» GIVEN REQUEST
Format the stretch of records from the line containing "This screenshot has width=1024, height=584." through the line containing "tap(169, 52)" as a numbered list, leaving out any blank lines.
———
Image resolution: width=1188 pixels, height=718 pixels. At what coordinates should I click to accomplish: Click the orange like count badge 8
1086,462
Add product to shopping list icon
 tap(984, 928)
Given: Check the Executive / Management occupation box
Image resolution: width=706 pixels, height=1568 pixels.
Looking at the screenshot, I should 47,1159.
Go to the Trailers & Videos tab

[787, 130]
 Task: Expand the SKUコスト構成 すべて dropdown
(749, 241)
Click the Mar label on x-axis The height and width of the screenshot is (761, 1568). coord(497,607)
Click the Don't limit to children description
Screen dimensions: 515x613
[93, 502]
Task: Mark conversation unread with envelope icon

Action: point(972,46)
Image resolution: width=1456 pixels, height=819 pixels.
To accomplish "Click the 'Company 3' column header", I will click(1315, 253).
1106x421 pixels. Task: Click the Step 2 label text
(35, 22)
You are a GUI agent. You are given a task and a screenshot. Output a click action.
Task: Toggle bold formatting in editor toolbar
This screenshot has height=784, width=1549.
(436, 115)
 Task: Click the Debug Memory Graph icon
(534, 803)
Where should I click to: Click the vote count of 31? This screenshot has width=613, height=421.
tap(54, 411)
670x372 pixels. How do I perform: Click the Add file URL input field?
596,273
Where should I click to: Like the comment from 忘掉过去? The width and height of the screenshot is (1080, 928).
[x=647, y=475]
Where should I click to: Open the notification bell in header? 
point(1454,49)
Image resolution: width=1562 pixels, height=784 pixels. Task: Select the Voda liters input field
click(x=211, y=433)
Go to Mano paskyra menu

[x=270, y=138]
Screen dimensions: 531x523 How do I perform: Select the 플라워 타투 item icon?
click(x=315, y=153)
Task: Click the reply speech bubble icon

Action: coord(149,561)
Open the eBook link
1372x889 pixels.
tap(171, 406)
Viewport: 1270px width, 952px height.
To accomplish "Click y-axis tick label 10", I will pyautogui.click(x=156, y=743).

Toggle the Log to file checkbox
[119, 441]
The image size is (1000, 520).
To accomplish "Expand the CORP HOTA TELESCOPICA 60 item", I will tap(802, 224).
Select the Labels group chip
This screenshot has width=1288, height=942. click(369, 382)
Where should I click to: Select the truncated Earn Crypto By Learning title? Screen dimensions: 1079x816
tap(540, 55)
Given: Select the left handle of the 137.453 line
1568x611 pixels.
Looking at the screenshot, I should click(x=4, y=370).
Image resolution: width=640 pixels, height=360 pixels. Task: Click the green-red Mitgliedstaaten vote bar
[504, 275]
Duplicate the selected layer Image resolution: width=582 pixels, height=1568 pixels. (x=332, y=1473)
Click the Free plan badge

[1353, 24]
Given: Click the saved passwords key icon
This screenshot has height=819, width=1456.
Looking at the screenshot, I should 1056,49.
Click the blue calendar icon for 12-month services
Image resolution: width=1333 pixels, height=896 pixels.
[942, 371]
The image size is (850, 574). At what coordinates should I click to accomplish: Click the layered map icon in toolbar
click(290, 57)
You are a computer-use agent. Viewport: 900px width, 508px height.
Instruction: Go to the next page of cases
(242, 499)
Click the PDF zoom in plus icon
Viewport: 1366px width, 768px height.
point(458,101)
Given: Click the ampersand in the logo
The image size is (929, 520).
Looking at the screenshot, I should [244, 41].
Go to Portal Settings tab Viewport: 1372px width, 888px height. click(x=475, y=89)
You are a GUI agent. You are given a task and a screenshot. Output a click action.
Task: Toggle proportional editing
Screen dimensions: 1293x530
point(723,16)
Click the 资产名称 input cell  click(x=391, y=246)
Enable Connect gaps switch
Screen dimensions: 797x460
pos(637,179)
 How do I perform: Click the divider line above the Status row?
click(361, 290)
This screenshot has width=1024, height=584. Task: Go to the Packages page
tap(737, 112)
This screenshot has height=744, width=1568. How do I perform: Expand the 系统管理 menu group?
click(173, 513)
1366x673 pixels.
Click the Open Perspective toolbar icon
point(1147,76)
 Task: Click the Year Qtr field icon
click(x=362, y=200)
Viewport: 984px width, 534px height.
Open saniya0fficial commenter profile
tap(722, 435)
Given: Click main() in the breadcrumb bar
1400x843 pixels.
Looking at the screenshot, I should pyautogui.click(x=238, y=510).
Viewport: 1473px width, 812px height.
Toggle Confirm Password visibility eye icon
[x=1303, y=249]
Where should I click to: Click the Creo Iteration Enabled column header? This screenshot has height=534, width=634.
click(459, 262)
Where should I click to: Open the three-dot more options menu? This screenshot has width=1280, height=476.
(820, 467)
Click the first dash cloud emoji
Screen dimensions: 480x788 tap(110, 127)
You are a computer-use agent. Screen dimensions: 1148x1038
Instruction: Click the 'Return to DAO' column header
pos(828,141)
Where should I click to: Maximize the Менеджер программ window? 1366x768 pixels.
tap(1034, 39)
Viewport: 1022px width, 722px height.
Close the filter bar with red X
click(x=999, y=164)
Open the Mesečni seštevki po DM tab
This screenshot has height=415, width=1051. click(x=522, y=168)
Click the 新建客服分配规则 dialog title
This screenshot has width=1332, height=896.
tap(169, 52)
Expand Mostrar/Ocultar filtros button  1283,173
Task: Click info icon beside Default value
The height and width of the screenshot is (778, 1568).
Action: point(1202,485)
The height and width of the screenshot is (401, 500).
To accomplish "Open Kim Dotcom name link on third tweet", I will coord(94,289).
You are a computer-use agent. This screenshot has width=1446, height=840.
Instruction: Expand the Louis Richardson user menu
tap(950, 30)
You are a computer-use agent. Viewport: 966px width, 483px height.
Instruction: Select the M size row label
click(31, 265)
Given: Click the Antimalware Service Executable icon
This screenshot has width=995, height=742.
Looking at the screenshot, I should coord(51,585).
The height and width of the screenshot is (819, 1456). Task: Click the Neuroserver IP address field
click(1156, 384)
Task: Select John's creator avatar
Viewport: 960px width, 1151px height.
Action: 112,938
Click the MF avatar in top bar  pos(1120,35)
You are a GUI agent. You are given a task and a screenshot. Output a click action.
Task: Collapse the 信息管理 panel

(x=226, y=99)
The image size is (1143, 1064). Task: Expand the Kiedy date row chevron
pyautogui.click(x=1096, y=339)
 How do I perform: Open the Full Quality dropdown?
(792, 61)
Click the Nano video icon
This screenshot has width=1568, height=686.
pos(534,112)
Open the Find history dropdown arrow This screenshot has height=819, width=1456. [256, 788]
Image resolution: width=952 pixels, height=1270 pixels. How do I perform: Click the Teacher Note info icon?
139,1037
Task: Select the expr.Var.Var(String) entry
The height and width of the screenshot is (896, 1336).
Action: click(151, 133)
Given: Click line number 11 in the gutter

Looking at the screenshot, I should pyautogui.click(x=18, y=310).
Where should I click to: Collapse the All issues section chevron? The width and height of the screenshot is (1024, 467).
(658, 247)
———
» RESPONSE
1. This screenshot has width=1024, height=584. Task: Go to the Packages page
2. tap(737, 112)
3. This screenshot has height=744, width=1568. How do I perform: Expand the 系统管理 menu group?
4. click(173, 513)
5. 1366x673 pixels.
6. Click the Open Perspective toolbar icon
7. point(1147,76)
8.  Task: Click the Year Qtr field icon
9. click(x=362, y=200)
10. Viewport: 984px width, 534px height.
11. Open saniya0fficial commenter profile
12. tap(722, 435)
13. Given: Click main() in the breadcrumb bar
14. 1400x843 pixels.
15. Looking at the screenshot, I should pyautogui.click(x=238, y=510).
16. Viewport: 1473px width, 812px height.
17. Toggle Confirm Password visibility eye icon
18. [x=1303, y=249]
19. Where should I click to: Click the Creo Iteration Enabled column header? This screenshot has height=534, width=634.
20. click(459, 262)
21. Where should I click to: Open the three-dot more options menu? This screenshot has width=1280, height=476.
22. (820, 467)
23. Click the first dash cloud emoji
24. Screen dimensions: 480x788 tap(110, 127)
25. You are a computer-use agent. Screen dimensions: 1148x1038
26. Instruction: Click the 'Return to DAO' column header
27. pos(828,141)
28. Where should I click to: Maximize the Менеджер программ window? 1366x768 pixels.
29. tap(1034, 39)
30. Viewport: 1022px width, 722px height.
31. Close the filter bar with red X
32. click(x=999, y=164)
33. Open the Mesečni seštevki po DM tab
34. This screenshot has height=415, width=1051. click(x=522, y=168)
35. Click the 新建客服分配规则 dialog title
36. This screenshot has width=1332, height=896.
37. tap(169, 52)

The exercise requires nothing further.